§ **What is required**
Copy every line of the entries that includes the word "computer".
------
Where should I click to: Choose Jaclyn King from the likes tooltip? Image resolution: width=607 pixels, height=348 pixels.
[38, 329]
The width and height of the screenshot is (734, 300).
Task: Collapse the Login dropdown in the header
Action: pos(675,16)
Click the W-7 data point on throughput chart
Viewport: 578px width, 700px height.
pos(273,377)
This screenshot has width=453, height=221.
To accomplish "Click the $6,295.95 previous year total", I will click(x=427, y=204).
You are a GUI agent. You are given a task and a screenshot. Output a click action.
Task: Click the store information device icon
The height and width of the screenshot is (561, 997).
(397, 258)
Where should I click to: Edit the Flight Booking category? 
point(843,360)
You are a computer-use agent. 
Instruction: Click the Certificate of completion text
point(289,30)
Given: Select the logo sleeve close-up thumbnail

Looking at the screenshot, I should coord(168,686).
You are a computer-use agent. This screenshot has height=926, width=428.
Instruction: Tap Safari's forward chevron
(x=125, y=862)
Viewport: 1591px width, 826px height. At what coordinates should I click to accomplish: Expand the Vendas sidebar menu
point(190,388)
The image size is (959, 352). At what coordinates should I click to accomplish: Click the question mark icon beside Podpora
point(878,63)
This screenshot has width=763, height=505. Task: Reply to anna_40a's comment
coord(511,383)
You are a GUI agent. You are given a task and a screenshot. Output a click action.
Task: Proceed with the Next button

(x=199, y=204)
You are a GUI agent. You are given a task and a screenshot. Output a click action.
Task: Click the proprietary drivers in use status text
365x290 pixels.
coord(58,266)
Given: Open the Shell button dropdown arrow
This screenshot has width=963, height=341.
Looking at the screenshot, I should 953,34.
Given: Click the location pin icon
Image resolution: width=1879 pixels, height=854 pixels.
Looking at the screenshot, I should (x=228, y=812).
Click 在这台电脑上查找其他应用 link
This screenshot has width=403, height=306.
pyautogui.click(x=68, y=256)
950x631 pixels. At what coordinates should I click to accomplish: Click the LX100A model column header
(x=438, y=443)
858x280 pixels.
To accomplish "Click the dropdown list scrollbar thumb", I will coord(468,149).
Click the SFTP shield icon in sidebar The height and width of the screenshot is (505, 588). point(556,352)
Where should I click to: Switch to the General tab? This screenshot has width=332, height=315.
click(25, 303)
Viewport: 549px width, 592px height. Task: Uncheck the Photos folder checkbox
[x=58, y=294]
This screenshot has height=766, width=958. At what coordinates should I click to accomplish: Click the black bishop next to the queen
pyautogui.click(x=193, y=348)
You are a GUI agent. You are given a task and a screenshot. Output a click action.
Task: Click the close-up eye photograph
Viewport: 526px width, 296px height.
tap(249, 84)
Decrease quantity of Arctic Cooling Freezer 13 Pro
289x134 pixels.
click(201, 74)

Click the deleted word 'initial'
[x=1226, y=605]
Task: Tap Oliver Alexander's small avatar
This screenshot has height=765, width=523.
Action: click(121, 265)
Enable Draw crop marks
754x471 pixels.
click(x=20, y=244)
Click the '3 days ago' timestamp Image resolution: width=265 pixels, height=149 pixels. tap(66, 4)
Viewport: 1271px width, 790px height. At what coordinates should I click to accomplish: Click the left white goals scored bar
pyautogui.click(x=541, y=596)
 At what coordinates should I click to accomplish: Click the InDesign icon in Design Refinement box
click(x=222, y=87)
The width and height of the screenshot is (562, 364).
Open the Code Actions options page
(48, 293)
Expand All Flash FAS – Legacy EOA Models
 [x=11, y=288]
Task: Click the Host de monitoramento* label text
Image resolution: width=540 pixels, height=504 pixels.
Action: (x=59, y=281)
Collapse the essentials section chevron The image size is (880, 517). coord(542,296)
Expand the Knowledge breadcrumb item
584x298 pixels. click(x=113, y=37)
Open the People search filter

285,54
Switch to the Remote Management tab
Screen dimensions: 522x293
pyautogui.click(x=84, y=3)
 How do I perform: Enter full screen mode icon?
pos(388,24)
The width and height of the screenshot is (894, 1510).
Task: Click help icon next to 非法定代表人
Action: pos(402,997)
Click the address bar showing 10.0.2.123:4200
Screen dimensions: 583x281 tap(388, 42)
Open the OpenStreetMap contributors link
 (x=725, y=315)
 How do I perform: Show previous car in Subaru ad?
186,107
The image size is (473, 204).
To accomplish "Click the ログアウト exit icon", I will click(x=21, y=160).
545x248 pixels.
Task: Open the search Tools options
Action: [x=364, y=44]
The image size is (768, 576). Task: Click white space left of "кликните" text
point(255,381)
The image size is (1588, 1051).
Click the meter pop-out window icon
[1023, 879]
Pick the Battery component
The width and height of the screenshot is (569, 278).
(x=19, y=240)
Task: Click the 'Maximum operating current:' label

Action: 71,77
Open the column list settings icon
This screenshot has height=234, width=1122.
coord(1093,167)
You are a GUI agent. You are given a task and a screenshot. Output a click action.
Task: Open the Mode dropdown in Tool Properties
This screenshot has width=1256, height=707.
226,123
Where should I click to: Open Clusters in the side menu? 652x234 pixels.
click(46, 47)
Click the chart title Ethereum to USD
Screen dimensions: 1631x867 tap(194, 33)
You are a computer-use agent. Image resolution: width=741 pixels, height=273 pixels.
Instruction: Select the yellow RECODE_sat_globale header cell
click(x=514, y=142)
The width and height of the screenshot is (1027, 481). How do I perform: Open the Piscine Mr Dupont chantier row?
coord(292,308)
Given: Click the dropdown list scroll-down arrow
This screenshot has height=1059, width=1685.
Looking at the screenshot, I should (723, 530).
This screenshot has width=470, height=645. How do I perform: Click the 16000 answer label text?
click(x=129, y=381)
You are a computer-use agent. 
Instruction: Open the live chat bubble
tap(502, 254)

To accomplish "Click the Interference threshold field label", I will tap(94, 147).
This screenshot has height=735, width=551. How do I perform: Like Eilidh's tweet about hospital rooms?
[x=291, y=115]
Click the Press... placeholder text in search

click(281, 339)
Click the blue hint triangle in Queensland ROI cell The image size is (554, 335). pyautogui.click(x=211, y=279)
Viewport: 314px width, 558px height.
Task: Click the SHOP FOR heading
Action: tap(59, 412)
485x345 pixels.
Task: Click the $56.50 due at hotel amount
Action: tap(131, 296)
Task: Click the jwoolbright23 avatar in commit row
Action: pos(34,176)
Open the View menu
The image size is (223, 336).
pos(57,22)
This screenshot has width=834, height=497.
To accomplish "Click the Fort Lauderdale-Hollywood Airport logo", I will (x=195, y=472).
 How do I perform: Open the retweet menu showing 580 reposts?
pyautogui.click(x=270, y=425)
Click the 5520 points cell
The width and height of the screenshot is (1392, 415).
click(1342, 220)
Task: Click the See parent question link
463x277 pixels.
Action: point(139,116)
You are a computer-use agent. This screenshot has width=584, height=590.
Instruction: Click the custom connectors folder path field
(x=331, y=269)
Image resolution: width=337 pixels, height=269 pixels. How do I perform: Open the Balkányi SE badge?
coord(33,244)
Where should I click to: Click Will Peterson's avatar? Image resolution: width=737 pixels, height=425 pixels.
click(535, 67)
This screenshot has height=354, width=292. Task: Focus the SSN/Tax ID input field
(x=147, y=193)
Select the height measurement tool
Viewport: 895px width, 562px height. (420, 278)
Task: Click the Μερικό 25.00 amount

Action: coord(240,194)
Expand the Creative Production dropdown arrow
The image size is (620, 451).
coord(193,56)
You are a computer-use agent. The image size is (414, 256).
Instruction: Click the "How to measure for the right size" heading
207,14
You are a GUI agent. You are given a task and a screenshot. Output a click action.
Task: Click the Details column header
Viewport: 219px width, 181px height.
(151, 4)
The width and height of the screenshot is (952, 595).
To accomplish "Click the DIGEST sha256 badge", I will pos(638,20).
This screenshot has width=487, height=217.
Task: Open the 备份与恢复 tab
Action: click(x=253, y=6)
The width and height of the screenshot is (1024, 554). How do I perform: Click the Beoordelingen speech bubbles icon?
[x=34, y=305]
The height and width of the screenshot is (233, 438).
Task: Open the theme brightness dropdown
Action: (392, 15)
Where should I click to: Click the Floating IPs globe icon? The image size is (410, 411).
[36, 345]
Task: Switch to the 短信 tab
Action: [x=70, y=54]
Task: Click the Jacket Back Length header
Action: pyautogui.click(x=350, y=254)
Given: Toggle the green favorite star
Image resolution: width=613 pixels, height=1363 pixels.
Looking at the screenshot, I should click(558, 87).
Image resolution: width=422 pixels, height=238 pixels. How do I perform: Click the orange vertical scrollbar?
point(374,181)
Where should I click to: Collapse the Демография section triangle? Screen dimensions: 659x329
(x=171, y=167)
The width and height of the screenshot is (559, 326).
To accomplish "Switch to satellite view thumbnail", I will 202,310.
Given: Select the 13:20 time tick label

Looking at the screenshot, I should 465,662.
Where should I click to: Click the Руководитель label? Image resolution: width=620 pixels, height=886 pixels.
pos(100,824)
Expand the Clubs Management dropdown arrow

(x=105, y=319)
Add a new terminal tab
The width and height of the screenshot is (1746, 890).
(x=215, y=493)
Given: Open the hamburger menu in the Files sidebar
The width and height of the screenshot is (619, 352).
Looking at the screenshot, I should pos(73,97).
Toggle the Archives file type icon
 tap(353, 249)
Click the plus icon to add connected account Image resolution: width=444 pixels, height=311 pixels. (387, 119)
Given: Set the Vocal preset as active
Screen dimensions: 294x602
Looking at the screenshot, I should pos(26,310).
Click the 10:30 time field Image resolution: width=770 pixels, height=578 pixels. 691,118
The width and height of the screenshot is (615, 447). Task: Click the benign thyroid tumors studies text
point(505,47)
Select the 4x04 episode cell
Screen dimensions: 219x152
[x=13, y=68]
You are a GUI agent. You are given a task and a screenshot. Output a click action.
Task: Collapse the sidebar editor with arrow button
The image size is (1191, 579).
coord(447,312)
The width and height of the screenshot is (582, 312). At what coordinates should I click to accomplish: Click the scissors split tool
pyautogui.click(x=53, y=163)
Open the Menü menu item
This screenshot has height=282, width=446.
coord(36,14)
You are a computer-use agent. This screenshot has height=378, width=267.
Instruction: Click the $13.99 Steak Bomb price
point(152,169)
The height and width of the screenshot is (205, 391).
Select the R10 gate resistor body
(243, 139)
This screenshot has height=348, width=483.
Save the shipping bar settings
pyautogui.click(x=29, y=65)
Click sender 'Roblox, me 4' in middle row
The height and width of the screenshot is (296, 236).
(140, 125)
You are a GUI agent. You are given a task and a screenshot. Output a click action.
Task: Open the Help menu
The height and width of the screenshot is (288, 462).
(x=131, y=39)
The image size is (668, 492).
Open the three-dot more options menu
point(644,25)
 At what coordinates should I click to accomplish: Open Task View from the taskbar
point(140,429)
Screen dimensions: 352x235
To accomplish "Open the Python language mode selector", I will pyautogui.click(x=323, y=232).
------
§ **Task response**
You are a computer-use agent. 
You are a computer-use agent. This screenshot has height=926, width=428.
You are a computer-use agent. Image resolution: width=741 pixels, height=273 pixels.
You are a computer-use agent. 
You are a computer-use agent. This screenshot has width=584, height=590.
You are a computer-use agent. The image size is (414, 256).
You are a computer-use agent. This screenshot has height=378, width=267.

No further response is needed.